Se le clausole vessatorie sono oggetto di trattativa tra le parti non vanno sottoscritte una seconda volta, lo ha stabilito il Tribunale di Treviso con una sentenza recente.
Spieghiamo subito cosa sono le clausole vessatorie. Si tratta di disposizioni che possono essere inserite all’interno di un contratto che comportano uno squilibrio a carico di una delle parti, con conseguente vantaggio dell’altra.

L’articolo 1341 e seguenti del Codice Civile disciplinano questo tipo di clausole, prevedendo una doppia sottoscrizione all’interno del contratto da parte del contraente che le subisce.
Un esempio di clausole vessatorie sono: la clausola di limitazione di responsabilità per risarcimento dei danni cagionati alla controparte; il rinnovo automatico del contratto; la clausola che prevede deroghe al giudice competente o che deferisce le vertenze ad arbitri ecc.

Troviamo questo tipo di clausole in determinati contratti, quelli predisposti a mezzo di moduli o formulari come ad esempio i contratti dell’energia elettrica o del gas che vengono inviati a mezzo postale in forma cartacea. Il consumatore trova, quindi, già scritto il contratto in formato standard senza alcuna possibilità di trattare, ma con la possibilità di “prendere o lasciare”
Ebbene, nei contratti redatti con moduli o formulari occorre che il consumatore apponga una doppia sottoscrizione: una in calce al contratto e l’altra per accettazione delle clausole vessatorie inserite.
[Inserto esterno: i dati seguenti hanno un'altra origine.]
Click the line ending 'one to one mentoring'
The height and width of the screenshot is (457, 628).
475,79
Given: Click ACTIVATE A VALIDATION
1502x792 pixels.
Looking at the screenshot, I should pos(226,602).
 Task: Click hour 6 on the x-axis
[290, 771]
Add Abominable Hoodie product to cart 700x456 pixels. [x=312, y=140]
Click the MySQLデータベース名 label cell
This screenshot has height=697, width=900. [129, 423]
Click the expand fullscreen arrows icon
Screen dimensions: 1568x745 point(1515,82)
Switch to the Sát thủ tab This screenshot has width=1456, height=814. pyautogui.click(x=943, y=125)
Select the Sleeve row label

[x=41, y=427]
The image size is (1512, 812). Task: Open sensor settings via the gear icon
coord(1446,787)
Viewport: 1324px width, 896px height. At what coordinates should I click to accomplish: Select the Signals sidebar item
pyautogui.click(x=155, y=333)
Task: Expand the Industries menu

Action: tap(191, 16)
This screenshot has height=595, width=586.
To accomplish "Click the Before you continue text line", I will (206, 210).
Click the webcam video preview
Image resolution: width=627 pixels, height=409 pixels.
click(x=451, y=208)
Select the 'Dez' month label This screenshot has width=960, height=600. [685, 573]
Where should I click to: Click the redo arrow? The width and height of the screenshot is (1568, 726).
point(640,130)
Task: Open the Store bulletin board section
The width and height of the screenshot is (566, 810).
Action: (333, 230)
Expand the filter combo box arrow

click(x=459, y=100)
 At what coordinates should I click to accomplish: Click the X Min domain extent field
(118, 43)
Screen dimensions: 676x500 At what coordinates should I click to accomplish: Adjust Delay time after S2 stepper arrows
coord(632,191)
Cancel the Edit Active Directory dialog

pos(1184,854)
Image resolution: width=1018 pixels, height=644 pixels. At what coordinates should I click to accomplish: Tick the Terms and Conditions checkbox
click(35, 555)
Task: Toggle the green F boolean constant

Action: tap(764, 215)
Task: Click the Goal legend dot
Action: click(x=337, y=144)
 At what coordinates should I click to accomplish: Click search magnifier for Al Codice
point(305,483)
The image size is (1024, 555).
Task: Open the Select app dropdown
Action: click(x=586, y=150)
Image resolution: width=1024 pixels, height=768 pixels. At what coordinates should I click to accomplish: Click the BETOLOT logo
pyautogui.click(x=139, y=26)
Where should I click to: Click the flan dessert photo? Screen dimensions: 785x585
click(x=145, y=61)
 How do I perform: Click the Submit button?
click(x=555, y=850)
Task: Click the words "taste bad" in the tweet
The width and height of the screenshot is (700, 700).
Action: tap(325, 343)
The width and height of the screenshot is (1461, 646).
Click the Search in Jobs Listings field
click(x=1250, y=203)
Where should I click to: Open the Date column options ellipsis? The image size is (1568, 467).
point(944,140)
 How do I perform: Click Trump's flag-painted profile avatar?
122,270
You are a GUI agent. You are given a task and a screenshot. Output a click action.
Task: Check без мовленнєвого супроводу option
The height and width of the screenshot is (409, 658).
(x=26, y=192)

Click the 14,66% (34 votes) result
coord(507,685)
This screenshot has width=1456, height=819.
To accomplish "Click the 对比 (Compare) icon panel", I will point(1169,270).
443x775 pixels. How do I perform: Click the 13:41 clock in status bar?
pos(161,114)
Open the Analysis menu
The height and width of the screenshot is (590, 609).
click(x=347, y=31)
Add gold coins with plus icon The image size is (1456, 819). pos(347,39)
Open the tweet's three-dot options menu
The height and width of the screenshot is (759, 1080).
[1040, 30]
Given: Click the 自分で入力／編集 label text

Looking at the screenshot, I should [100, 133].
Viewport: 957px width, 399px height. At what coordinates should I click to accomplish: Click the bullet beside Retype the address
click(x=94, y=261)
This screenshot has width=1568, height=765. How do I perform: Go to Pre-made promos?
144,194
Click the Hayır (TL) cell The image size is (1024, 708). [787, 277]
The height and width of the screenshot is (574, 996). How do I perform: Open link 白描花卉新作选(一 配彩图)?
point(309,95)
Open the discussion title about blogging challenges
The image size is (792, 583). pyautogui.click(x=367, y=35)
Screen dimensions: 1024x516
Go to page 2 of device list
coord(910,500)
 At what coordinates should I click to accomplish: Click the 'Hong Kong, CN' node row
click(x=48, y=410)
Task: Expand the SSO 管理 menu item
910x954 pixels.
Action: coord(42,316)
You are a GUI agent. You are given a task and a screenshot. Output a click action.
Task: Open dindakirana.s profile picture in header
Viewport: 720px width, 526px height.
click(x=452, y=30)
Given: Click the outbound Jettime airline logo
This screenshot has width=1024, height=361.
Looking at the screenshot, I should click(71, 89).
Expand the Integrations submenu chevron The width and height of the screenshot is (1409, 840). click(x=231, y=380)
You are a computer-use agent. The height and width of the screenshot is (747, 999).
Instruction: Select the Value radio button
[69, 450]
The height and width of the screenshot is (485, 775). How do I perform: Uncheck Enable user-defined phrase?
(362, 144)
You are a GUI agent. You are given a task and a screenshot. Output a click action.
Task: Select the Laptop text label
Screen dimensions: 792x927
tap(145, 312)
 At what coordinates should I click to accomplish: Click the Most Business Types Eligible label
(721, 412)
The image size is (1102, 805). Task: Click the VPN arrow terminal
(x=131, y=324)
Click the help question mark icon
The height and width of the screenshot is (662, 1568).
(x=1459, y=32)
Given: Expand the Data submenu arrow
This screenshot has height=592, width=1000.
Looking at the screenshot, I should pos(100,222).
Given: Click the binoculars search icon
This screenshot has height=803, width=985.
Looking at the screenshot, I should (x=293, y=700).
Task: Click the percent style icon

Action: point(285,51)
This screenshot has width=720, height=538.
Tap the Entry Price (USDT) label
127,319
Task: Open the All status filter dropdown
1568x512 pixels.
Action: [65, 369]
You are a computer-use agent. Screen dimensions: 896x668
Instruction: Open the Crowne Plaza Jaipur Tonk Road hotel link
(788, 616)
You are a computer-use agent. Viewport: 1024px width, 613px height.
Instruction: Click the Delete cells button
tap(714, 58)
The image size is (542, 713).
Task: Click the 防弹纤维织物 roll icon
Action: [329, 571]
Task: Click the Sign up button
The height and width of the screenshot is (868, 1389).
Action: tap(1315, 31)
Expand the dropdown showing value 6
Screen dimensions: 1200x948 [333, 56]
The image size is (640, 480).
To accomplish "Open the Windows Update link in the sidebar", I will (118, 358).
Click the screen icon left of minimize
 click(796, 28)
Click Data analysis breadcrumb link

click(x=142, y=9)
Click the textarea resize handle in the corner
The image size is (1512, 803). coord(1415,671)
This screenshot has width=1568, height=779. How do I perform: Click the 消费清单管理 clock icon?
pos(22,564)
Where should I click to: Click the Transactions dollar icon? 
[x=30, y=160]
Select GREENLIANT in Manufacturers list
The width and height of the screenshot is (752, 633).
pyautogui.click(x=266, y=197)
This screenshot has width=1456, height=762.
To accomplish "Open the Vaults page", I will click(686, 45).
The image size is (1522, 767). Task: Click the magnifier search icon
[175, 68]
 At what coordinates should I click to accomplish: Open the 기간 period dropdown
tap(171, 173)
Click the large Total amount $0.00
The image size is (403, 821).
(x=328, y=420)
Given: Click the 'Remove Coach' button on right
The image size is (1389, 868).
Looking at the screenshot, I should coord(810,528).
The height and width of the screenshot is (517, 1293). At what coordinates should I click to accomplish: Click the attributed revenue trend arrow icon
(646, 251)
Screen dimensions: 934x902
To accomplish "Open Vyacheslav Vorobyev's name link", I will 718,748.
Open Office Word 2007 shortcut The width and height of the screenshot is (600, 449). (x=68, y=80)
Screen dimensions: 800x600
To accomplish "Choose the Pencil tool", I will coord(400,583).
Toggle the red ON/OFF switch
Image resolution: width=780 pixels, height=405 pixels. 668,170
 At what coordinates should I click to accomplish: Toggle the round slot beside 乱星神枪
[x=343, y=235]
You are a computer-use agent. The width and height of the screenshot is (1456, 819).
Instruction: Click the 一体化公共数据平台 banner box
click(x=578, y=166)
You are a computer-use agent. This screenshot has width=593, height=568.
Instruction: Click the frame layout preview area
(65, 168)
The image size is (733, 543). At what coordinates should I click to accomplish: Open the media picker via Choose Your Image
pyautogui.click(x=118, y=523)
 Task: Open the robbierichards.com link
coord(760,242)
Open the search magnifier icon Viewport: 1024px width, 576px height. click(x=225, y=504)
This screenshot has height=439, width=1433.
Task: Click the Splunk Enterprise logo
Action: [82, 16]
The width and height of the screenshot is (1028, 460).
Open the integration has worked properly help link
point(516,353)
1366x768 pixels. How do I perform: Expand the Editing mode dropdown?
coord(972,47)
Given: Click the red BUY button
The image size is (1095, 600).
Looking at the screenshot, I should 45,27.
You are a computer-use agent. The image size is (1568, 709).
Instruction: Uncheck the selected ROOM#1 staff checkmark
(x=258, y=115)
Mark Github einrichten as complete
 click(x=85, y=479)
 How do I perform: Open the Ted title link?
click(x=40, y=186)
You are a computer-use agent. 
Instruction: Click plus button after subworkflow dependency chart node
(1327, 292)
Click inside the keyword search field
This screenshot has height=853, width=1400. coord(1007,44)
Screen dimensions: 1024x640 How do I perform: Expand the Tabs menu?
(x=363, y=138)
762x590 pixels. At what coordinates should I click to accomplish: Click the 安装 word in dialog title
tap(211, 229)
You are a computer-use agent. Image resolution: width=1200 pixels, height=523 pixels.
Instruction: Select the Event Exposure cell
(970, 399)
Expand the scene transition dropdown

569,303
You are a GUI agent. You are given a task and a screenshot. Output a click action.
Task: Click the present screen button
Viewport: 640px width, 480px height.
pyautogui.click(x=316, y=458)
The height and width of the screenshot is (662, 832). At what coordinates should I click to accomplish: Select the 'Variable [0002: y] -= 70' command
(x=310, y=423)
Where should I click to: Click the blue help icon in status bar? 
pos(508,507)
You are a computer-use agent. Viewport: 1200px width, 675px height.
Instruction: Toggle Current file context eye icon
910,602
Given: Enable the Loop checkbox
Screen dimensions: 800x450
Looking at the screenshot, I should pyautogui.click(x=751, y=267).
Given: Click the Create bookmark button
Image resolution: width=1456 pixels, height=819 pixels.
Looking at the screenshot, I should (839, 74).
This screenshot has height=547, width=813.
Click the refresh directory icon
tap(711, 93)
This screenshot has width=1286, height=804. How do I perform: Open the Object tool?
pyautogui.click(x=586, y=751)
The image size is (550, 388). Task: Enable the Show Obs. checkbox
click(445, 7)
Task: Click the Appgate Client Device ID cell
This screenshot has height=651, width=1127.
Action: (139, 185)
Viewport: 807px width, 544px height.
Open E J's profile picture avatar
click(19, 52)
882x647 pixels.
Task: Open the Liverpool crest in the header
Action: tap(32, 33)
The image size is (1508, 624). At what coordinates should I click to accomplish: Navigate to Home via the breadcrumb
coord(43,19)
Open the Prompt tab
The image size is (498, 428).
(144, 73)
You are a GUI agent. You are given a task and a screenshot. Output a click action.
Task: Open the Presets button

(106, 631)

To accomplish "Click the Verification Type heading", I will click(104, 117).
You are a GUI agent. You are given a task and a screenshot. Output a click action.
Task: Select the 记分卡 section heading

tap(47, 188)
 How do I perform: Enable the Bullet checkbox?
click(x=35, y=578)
In questo modo il legislatore vuole “indurre a riflettere” colui che firma, in merito al contenuto delle predette clausole di fatto svantaggiose per il consumatore che è parte debole del rapporto contrattuale.
La legge richiede, oltre alla firma posta in calce al contratto, una seconda sottoscrizione che può essere unica per tutte le clausole vessatorie presenti nel contratto richiamando, però, le clausole una per una.

Generalmente viene utilizzata la seguente formula: “la parte dichiara di aver preso visione consapevole delle seguenti clausole vessatorie: art 4…art 5…art 6…”.
Non è consentito, invece, fare un generico riferimento alle eventuali clausole vessatorie presenti nel contratto poiché, in tal caso, il consumatore non sarebbe sufficientemente tutelato non leggendo distintamente il contenuto delle clausole stesse.